The authors previously reported that intratracheal delivery (ITD) of donor alloantigen induced donor-specific hyporesponsiveness to C57BL/10 cardiac allografts in CBA recipients and that blockade of the B7 pathways abrogated that hyporesponsiveness. In this study, the authors used a CD28-deficient model to evaluate which signal, either through CD28 or cytotoxic T-lymphocyte-associated antigen (CTLA4), is involved in the induction of hyporesponsiveness. Seven days before transplantation of hearts from C3H/HeJ (H2k) mice into C57BL/6 (H2b) or CD28-deficient (C57BL/6 background) mice, the transplant recipients were given ITD of donor splenocytes (1 x 10(7)), alone or in combination with human CTLA4-immunoglobulin (Ig) (200 microg). ITD of C3H splenocytes induced donor-specific hyporesponsiveness to C3H cardiac grafts in C57BL/6 recipients (graft median survival time [MST], 40 days). Administration of CTLA4-Ig concurrently with ITD abrogated the prolonged allograft survival (MST, 12 days).
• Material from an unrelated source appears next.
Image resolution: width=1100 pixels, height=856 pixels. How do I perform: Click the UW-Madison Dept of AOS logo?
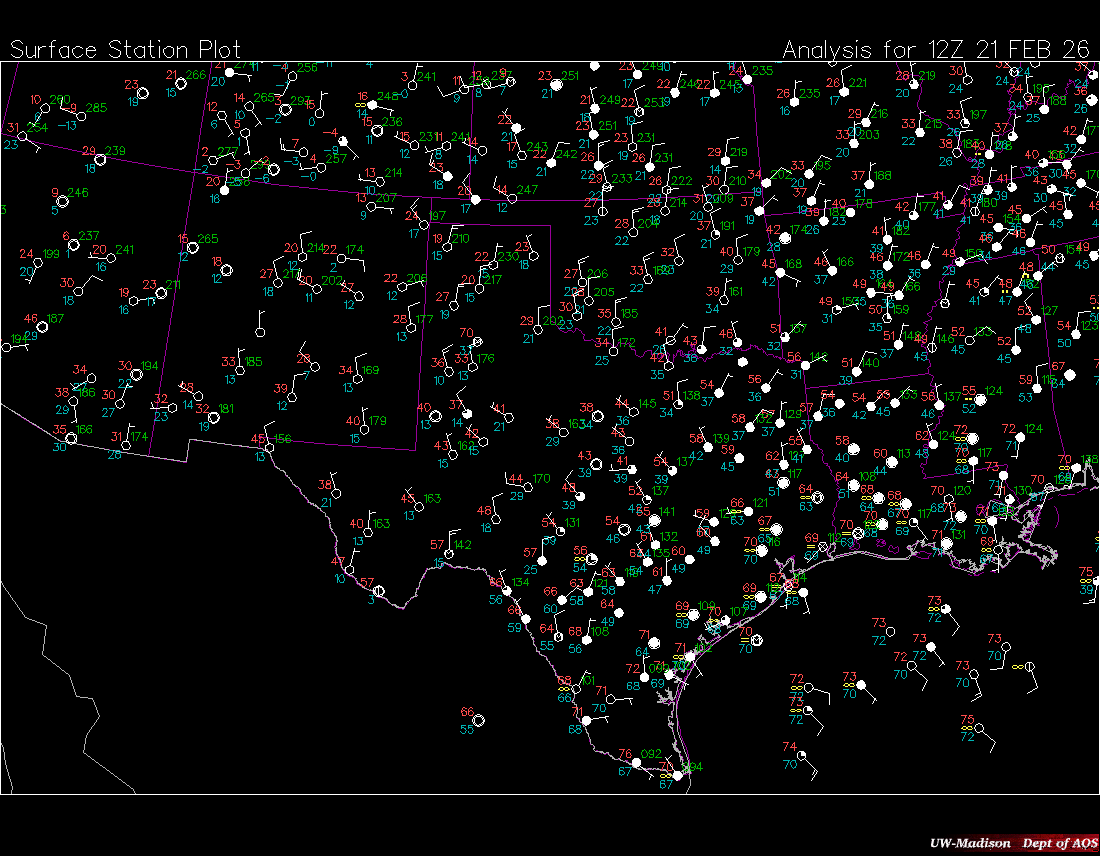tap(1011, 843)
Interestingly, ITD of C3H splenocytes induced prolonged survival of C3H allografts in CD28-deficient recipients (MST, 55 days). Furthermore, administration of CTLA4-Ig combined with ITD of C3H splenocytes abrogated the prolonged survival of C3H allografts in CD28-deficient recipients (MST, 7 days), whereas recipients given isotype-control antibody in combination with ITD of splenocytes had prolonged survival of C3H allografts (MST, 58 days). Taken together, the authors' findings indicate that a signal through CTLA4, rather than through CD28, plays an important role in the induction of hyporesponsiveness by ITD of alloantigen in this model.